Protect your API credentials as you would any sensitive data. Use environment variables or a secrets manager instead of hardcoding keys. If you are developing a multi-user application, implement user authentication and provision separate API keys for each user or service. Monitor usage logs to detect unusual activity. The GitHub Secrets documentation is a good reference for storing keys securely in CI/CD pipelines.

Also consider rate limits: The RISA API may cap the number of requests per minute. Plan your batch jobs to stay within these limits and respect server capacity.

Real-World Use Cases

Several engineering firms have successfully leveraged RISA's API to streamline their workflows. Common applications include:

Automated design optimization: Iterating over thousands of member sizes to minimize weight while satisfying code checks.
Seismic retrofit analysis: Running hundreds of scenarios with varying bracing configurations to find the most effective retrofit.
Integration with in-house BIM systems: Synchronizing analytical models with custom databases for material takeoffs and cost estimation.
Quality control: Automatically checking all members in a large model for stress ratio violations and generating exception reports.

Troubleshooting Common Issues

Even with careful coding, you may encounter problems.
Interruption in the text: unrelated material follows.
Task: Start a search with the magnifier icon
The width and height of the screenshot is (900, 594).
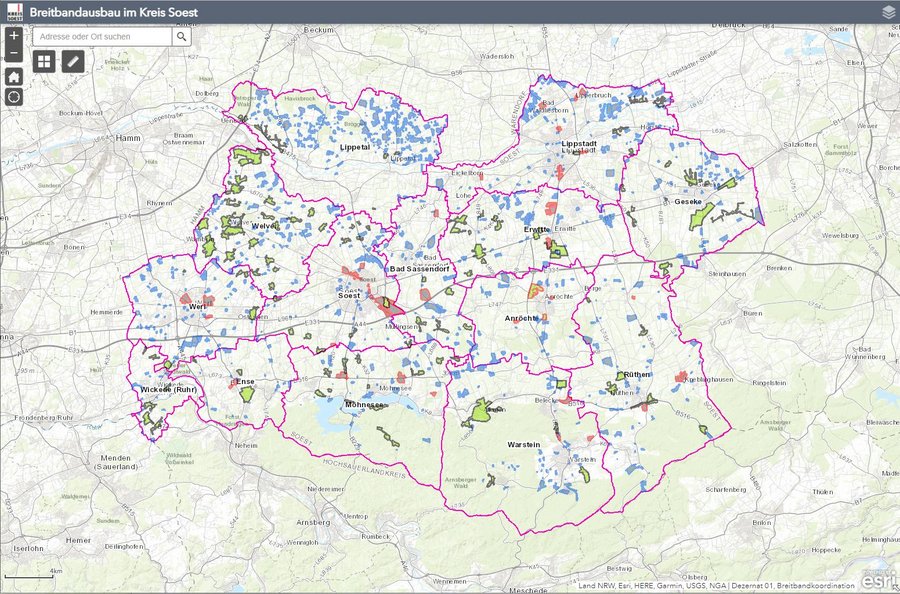Action: (x=181, y=36)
Here are frequent pitfalls and solutions:

Issue	Likely Cause	Solution
401 Unauthorized	Invalid or expired API key	Regenerate key and verify environment variables
422 Unprocessable Entity	Malformed JSON payload	Validate payload schema against documentation
Timeout errors	Model too large or network latency	Increase timeout setting or reduce model complexity
Discrepant results	Units mismatch or default parameters	Explicitly set units in payload and verify analysis settings

Conclusion

RISA's API provides a powerful platform for building custom structural analysis tools that automate repetitive tasks, integrate with other software, and enable advanced parametric studies. By mastering the fundamentals—authentication, model construction, analysis execution, and result parsing—you can create efficient, production-ready solutions that save time and improve engineering accuracy. Begin with small proof-of-concept scripts, gradually incorporate best practices, and expand your toolset as your needs grow. The official RISA API documentation and community forums are excellent resources for ongoing learning. Start experimenting today to unlock the full potential of programmatic structural analysis in your projects.